-- Information provided follows --

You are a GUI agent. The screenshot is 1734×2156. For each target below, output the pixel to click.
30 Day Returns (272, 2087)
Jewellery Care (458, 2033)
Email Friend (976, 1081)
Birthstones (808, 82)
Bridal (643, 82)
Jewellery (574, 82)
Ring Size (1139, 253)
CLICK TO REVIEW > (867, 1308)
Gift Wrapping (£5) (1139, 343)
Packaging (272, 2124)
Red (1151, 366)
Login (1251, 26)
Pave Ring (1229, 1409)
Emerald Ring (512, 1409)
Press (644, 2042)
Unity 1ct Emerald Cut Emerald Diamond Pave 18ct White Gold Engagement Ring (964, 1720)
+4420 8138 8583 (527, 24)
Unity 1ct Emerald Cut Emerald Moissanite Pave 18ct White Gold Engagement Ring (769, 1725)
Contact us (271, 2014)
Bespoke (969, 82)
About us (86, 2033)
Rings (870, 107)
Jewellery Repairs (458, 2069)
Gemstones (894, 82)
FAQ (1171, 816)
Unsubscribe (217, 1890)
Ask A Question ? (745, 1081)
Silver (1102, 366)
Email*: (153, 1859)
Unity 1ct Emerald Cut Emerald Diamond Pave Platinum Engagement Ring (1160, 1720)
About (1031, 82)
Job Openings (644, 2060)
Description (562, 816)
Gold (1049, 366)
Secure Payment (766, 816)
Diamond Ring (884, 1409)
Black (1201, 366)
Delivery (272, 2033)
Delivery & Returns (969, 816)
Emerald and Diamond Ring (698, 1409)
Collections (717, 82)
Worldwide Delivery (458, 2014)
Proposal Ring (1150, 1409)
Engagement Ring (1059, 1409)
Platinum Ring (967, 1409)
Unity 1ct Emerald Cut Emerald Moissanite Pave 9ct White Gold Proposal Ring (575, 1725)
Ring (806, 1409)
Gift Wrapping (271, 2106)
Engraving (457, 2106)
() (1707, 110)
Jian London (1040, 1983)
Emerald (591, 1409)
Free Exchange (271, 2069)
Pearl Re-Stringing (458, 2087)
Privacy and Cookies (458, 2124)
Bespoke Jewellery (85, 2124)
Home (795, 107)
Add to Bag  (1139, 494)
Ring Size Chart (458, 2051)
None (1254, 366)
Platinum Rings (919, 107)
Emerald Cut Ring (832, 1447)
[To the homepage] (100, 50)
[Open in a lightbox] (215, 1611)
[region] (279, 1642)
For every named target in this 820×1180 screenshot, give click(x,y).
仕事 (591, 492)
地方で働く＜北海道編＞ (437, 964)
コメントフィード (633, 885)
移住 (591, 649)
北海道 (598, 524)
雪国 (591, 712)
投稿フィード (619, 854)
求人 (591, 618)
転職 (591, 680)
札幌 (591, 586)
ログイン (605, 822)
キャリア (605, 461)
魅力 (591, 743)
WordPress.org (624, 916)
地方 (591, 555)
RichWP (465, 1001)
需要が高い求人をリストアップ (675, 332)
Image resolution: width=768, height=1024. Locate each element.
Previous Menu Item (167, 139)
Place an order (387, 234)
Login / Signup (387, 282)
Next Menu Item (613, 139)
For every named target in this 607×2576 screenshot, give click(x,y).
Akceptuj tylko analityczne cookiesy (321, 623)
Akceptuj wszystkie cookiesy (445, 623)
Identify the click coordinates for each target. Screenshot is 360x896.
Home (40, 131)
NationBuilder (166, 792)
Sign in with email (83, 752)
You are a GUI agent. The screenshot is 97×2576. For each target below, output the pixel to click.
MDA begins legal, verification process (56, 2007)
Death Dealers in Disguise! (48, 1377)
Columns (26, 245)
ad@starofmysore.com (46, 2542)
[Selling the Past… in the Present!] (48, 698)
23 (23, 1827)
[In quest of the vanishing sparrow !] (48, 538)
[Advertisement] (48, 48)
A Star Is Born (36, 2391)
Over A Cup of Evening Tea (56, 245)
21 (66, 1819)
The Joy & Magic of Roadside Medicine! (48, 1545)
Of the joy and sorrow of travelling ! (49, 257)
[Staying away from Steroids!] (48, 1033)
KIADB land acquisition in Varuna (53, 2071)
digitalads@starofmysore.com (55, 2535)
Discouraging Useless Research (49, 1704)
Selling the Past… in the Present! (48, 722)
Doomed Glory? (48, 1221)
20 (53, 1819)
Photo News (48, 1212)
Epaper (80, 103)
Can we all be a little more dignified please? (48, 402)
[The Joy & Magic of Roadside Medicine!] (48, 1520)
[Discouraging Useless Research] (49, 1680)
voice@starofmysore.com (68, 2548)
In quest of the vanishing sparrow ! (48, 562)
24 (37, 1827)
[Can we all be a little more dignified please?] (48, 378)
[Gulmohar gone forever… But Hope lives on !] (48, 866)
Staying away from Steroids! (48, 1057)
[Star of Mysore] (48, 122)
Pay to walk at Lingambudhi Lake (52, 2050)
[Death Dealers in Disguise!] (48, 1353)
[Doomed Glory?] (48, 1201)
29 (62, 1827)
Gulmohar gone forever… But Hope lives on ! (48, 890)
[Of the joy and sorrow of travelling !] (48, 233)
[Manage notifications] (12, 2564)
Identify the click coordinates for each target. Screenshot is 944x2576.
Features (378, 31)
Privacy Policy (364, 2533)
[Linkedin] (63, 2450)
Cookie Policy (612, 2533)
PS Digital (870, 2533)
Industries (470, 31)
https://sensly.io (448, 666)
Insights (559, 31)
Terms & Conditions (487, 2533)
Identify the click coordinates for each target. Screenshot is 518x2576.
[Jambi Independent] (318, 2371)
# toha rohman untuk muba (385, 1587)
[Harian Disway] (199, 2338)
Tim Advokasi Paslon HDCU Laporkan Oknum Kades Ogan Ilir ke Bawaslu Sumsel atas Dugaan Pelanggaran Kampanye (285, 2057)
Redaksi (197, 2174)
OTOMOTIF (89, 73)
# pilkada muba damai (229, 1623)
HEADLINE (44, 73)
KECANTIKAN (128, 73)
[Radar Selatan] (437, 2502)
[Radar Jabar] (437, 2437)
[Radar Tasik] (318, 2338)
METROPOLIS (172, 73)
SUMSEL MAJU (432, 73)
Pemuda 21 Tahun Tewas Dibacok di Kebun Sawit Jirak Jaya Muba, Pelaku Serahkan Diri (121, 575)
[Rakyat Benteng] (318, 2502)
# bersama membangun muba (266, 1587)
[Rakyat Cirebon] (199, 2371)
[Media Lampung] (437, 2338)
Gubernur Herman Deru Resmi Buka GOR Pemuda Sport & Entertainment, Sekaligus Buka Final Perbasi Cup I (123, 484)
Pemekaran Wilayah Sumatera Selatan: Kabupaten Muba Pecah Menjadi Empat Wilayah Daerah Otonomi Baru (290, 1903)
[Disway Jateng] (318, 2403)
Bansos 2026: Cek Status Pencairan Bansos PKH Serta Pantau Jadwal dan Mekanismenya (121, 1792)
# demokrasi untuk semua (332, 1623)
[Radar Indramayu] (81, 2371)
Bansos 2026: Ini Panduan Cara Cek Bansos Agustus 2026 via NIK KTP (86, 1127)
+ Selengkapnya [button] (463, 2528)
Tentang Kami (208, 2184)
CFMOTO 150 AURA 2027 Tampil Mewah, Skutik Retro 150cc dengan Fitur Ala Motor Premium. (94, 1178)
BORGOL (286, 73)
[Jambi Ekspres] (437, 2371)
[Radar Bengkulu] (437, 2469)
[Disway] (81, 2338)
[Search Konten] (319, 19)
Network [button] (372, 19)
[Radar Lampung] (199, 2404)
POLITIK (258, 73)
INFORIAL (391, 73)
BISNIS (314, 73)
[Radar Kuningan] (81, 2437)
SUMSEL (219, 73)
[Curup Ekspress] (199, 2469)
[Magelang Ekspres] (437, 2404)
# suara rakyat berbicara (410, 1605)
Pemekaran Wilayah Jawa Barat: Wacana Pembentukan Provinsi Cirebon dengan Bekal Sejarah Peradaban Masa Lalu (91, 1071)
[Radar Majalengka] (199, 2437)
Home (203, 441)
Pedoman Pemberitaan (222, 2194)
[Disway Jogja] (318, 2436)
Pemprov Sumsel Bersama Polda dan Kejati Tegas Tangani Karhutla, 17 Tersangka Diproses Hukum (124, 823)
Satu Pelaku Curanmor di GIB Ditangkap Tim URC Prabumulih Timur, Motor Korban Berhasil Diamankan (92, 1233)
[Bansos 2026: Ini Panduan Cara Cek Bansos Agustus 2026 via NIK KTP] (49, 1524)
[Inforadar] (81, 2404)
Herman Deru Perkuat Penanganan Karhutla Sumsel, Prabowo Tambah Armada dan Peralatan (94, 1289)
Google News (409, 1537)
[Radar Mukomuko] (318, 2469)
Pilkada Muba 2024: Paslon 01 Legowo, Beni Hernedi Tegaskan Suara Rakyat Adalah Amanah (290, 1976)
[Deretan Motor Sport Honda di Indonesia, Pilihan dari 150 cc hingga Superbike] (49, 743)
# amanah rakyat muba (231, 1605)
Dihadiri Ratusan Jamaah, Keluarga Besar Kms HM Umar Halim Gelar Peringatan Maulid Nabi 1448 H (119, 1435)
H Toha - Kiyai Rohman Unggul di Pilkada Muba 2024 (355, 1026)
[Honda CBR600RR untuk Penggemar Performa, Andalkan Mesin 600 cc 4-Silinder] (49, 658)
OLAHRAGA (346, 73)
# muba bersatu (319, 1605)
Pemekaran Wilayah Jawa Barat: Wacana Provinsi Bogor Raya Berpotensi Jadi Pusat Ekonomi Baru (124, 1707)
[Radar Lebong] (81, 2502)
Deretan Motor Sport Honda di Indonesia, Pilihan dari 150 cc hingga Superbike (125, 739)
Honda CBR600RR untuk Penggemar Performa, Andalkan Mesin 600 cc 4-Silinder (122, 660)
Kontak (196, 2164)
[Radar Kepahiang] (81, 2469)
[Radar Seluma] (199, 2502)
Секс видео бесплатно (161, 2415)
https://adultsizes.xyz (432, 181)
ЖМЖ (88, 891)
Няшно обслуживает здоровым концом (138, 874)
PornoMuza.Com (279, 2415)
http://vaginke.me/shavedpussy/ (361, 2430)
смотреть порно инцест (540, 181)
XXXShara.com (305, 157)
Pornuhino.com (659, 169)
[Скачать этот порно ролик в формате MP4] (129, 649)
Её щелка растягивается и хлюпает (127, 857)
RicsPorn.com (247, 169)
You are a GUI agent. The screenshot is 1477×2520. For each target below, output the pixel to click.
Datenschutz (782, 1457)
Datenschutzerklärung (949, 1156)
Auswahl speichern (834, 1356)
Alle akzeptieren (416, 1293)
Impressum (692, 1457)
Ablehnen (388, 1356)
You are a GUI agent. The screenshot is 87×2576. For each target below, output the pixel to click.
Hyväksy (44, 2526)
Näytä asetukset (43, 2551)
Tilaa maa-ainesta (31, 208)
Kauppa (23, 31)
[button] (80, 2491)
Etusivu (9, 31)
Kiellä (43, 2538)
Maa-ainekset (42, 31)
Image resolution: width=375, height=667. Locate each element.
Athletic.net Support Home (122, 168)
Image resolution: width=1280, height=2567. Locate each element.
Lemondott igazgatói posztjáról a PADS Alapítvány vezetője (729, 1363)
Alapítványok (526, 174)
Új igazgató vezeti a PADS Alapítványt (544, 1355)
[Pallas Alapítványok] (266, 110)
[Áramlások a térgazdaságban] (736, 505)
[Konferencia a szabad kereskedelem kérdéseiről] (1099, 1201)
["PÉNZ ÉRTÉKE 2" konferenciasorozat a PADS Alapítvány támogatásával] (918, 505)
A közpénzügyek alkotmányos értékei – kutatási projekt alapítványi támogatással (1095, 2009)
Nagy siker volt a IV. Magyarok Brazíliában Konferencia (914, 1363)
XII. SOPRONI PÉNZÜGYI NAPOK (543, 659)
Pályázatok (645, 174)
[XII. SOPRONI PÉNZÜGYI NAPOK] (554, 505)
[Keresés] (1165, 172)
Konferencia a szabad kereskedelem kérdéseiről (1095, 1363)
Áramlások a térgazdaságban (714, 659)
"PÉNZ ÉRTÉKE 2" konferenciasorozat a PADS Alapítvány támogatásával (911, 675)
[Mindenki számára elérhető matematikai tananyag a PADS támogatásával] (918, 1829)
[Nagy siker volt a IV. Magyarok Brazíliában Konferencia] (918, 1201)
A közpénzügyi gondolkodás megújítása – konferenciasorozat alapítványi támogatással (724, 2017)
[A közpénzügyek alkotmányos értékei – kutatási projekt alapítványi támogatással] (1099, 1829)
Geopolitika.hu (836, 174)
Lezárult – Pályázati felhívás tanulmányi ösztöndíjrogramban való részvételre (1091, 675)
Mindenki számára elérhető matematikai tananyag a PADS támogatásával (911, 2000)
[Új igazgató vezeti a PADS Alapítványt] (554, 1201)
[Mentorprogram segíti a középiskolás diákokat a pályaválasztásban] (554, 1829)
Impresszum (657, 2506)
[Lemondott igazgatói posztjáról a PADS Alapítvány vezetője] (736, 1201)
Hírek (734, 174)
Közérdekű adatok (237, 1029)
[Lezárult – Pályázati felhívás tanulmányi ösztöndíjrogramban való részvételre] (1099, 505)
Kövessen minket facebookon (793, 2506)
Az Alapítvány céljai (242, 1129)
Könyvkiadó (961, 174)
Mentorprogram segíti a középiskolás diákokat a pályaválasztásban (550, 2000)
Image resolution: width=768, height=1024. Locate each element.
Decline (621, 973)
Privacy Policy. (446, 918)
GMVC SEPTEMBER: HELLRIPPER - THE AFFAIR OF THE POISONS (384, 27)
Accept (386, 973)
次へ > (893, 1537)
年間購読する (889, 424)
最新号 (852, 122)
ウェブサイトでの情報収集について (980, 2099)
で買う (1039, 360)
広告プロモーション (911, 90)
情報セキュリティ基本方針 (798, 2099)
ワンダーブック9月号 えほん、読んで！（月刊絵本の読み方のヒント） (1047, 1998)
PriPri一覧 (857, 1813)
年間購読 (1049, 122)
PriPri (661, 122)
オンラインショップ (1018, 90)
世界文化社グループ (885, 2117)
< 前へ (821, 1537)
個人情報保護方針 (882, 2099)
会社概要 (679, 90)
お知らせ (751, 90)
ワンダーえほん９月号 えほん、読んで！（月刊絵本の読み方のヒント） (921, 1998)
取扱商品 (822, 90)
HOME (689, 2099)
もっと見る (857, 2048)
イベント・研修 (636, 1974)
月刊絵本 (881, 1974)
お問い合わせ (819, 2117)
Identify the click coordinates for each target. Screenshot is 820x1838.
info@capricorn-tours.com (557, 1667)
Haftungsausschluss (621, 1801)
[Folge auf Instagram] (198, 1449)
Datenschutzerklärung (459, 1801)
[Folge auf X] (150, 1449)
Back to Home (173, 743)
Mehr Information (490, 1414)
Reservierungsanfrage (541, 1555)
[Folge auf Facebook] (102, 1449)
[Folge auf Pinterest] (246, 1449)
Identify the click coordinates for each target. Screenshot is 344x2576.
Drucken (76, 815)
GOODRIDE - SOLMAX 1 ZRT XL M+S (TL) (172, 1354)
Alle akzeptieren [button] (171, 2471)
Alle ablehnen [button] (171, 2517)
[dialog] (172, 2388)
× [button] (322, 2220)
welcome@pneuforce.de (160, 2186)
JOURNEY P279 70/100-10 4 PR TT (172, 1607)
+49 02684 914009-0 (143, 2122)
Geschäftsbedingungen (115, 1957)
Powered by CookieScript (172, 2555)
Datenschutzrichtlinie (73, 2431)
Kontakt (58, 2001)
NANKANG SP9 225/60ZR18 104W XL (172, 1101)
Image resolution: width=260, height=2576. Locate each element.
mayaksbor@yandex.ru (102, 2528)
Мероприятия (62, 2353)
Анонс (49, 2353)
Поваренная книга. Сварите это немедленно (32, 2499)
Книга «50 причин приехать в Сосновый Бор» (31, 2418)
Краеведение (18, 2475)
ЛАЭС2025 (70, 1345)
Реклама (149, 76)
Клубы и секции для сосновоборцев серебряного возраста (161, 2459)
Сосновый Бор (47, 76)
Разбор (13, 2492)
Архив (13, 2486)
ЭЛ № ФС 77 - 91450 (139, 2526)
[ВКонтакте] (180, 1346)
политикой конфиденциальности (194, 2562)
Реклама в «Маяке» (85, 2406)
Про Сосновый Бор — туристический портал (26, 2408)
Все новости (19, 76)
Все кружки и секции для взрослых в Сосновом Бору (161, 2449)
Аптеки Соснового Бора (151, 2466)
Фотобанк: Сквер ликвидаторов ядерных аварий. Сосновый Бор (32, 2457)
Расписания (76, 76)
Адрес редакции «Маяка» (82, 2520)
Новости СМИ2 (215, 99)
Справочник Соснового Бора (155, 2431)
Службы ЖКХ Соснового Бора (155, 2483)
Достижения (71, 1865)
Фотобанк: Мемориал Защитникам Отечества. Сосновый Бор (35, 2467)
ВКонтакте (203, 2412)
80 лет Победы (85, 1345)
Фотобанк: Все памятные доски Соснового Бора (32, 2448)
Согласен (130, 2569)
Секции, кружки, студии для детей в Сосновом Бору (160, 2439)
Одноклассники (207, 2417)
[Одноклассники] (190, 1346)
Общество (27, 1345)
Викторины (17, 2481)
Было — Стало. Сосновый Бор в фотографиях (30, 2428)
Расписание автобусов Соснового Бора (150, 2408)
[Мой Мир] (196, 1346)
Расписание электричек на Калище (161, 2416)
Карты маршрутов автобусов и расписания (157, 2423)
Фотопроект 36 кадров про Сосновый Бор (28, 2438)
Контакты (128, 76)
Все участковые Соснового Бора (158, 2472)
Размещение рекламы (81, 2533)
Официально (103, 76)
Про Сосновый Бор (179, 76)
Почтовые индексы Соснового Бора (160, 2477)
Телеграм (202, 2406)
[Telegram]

-- Information provided concluded --

• Task brief: Only the lines from the first line of the records through the line containing "Platinum Ring (967, 1409)" should be repeated, exactly as they appear.

• Output of the task:
You are a GUI agent. The screenshot is 1734×2156. For each target below, output the pixel to click.
30 Day Returns (272, 2087)
Jewellery Care (458, 2033)
Email Friend (976, 1081)
Birthstones (808, 82)
Bridal (643, 82)
Jewellery (574, 82)
Ring Size (1139, 253)
CLICK TO REVIEW > (867, 1308)
Gift Wrapping (£5) (1139, 343)
Packaging (272, 2124)
Red (1151, 366)
Login (1251, 26)
Pave Ring (1229, 1409)
Emerald Ring (512, 1409)
Press (644, 2042)
Unity 1ct Emerald Cut Emerald Diamond Pave 18ct White Gold Engagement Ring (964, 1720)
+4420 8138 8583 (527, 24)
Unity 1ct Emerald Cut Emerald Moissanite Pave 18ct White Gold Engagement Ring (769, 1725)
Contact us (271, 2014)
Bespoke (969, 82)
About us (86, 2033)
Rings (870, 107)
Jewellery Repairs (458, 2069)
Gemstones (894, 82)
FAQ (1171, 816)
Unsubscribe (217, 1890)
Ask A Question ? (745, 1081)
Silver (1102, 366)
Email*: (153, 1859)
Unity 1ct Emerald Cut Emerald Diamond Pave Platinum Engagement Ring (1160, 1720)
About (1031, 82)
Job Openings (644, 2060)
Description (562, 816)
Gold (1049, 366)
Secure Payment (766, 816)
Diamond Ring (884, 1409)
Black (1201, 366)
Delivery (272, 2033)
Delivery & Returns (969, 816)
Emerald and Diamond Ring (698, 1409)
Collections (717, 82)
Worldwide Delivery (458, 2014)
Proposal Ring (1150, 1409)
Engagement Ring (1059, 1409)
Platinum Ring (967, 1409)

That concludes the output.